Shrestha confided that Pandit had indeed given him the rent for the first three years after he returned from India (“He was good for the first three years.”). On the fourth year Pandit said that he would not be able to pay the rent for that year because he was building a house and needed the money. Shrestha agreed to this but the tenant did not pay the rent the next year too and when he accosted Pandit, he was evasive and would not pay the rent. When Pandit did not pay the rent for the third year, Shrestha proposed that he (Pandit) take his share of the land and end the tenancy arrangement. But Pandit was evasive and refused to negotiate and was even hostile, so Shrestha then filed a case in the LRO. He boasted that he had filed many cases, including one against another tenant, which he (Shrestha) lost but later came to an agreement to share the land. He claimed that he was more knowledgeable about the law than many lawyers and proudly showed us his law books which he read diligently.

Pandit claimed that Shrestha never suggested that they end the tenancy arrangement by sharing the land. “He is not a nice man. He has filed cases against many persons, including his own sisters. My father had warned me against him and sure enough he did not give me receipts, always asking me to come some other time because had plans to terminate my tenancy.” However, Pandit could have negotiated with his landlord or filed a petition in the LRO to end the tenancy arrangement and become the owner of a portion of the land he cultivated. It is not known why he did not do so.

The LRO gave its ruling after about two months. The ruling stated that though the defendant, Mr. Pandit, claimed that he had paid the rent, in the absence of proof, i.e. a receipt, it cannot be said that he paid it. The tenant therefore had to pay the rent. (Thus, whatever may be the actual fact, in the absence of proof, the legal fact, established by the decision of the LRO, is that rent was not paid.) The ruling then went on to state that because it is not possible to deduce from the petition that there have been earlier disputes about payment of the rent, Pandit’s tenancy rights should be protected and that he would be given a chance to fulfil his obligations and responsibilities (to pay the rent on time).

This was indeed a strange ruling when the petitioner had specifically petitioned the LRO to terminate the tenancy rights for failing to pay the rent on time.

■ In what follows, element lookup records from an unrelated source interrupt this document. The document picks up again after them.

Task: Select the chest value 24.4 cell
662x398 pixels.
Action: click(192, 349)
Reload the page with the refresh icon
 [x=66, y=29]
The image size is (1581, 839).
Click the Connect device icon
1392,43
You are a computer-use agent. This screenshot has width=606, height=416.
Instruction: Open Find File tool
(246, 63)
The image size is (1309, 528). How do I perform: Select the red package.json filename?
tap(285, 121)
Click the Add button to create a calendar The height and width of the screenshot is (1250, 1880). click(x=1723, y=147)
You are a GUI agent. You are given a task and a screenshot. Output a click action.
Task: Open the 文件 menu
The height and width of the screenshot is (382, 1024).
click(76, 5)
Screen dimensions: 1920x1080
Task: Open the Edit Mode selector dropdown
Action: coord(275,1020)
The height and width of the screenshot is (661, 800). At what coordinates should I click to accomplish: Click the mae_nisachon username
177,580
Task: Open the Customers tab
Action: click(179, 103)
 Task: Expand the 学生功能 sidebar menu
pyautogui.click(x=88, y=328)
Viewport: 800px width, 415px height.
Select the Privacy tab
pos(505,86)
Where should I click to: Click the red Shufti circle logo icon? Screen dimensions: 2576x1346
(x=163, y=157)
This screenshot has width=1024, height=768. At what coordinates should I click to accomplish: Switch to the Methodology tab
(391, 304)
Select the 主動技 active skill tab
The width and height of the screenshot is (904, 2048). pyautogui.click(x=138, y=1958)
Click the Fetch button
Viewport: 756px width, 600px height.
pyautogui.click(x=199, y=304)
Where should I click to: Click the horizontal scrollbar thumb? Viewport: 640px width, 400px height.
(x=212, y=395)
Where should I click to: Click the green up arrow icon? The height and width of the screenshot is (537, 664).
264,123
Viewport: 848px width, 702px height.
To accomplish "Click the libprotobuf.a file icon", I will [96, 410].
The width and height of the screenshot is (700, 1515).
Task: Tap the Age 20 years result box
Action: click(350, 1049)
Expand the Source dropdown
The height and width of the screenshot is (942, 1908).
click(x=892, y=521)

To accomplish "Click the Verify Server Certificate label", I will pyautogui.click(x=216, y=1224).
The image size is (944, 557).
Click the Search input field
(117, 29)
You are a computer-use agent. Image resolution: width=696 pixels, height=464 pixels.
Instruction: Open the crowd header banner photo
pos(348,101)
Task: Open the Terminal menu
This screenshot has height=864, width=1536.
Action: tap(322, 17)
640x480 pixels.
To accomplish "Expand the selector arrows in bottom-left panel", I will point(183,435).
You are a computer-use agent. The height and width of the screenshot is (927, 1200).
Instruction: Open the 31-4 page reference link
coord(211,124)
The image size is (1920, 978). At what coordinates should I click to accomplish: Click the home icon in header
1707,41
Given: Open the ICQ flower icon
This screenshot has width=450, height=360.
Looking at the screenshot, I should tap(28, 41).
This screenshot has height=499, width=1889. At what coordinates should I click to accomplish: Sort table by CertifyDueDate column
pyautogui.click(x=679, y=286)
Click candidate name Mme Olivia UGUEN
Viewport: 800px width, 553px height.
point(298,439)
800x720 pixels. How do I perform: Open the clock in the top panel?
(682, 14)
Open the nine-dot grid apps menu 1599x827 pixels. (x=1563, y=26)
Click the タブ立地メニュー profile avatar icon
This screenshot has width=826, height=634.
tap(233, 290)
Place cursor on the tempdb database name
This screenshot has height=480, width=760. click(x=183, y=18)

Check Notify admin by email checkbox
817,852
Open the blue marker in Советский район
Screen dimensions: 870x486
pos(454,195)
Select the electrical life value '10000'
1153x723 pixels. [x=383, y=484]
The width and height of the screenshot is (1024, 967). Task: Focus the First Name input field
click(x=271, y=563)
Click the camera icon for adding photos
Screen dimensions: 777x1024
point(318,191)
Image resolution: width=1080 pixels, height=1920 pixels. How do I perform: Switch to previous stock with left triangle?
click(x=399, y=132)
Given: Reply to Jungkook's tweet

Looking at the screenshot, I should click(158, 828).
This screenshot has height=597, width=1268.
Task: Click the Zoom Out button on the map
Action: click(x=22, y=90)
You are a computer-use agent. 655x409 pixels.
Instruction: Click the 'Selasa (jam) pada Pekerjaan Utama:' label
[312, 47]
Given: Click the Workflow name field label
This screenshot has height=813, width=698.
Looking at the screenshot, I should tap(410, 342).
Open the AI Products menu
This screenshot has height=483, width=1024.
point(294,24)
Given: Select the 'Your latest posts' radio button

But the LRO was established partly to protect the rights of the tenants and it often did not authorize termination of tenancy rights on such grounds, though it warned the tenants to pay rent. One LRO official stated that terminating tenancy would cause all sorts of problems with the public so they preferred to send such cases to the courts. “Let the courts deal with termination of tenancy rights.”

Shrestha appealed to the Appellate Court to have this decision revoked, arguing that the LRO ignored the law which prescribed that tenancy rights should be terminated if the mohis fails to fulfil such an important responsibility as paying rent. The Appellate Court ruled that the LRO’s decision was not in accordance with the law and ordered the LRO to review its decision. Shrestha was not satisfied with this decision and filed an appeal with the Supreme Court requesting that the decision of the Appellate Court be revoked and that the defendant’s tenancy be terminated. The Supreme Court, however, upheld the decision of the Appellate Court and directed the LRO to review its decision.